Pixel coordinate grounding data
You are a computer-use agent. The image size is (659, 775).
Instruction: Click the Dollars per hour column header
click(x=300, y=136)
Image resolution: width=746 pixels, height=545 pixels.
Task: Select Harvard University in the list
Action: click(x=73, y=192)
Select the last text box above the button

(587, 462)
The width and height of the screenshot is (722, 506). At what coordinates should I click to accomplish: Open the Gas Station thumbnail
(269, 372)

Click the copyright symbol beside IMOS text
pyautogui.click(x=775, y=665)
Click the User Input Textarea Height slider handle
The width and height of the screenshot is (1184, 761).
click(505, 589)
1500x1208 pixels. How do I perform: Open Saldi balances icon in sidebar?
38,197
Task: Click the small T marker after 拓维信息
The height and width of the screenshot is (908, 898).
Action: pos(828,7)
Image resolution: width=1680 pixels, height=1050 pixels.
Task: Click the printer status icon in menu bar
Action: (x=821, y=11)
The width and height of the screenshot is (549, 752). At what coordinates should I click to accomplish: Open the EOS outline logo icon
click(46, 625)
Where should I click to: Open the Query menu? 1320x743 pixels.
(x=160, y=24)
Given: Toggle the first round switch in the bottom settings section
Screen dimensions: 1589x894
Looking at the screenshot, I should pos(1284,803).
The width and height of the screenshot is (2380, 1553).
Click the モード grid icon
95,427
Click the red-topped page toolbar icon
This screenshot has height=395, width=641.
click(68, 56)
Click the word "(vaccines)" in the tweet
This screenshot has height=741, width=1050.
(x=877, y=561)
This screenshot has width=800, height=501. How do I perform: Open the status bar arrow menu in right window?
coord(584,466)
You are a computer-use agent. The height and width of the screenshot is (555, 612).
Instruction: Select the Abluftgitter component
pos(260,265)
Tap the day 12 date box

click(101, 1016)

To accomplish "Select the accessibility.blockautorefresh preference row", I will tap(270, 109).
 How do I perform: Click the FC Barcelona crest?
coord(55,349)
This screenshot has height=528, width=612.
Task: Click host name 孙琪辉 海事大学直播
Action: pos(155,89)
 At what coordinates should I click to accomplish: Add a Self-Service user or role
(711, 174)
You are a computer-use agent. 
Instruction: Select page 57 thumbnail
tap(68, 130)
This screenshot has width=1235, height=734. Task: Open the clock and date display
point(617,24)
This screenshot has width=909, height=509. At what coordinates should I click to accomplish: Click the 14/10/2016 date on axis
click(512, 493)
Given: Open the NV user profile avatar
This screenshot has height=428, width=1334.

▶ _Task details_: Whenever a line of the data includes the word "computer", show that line in full.

▶ _Written response_:
You are a computer-use agent. The image size is (659, 775).
You are a computer-use agent. The height and width of the screenshot is (555, 612).
You are a computer-use agent. 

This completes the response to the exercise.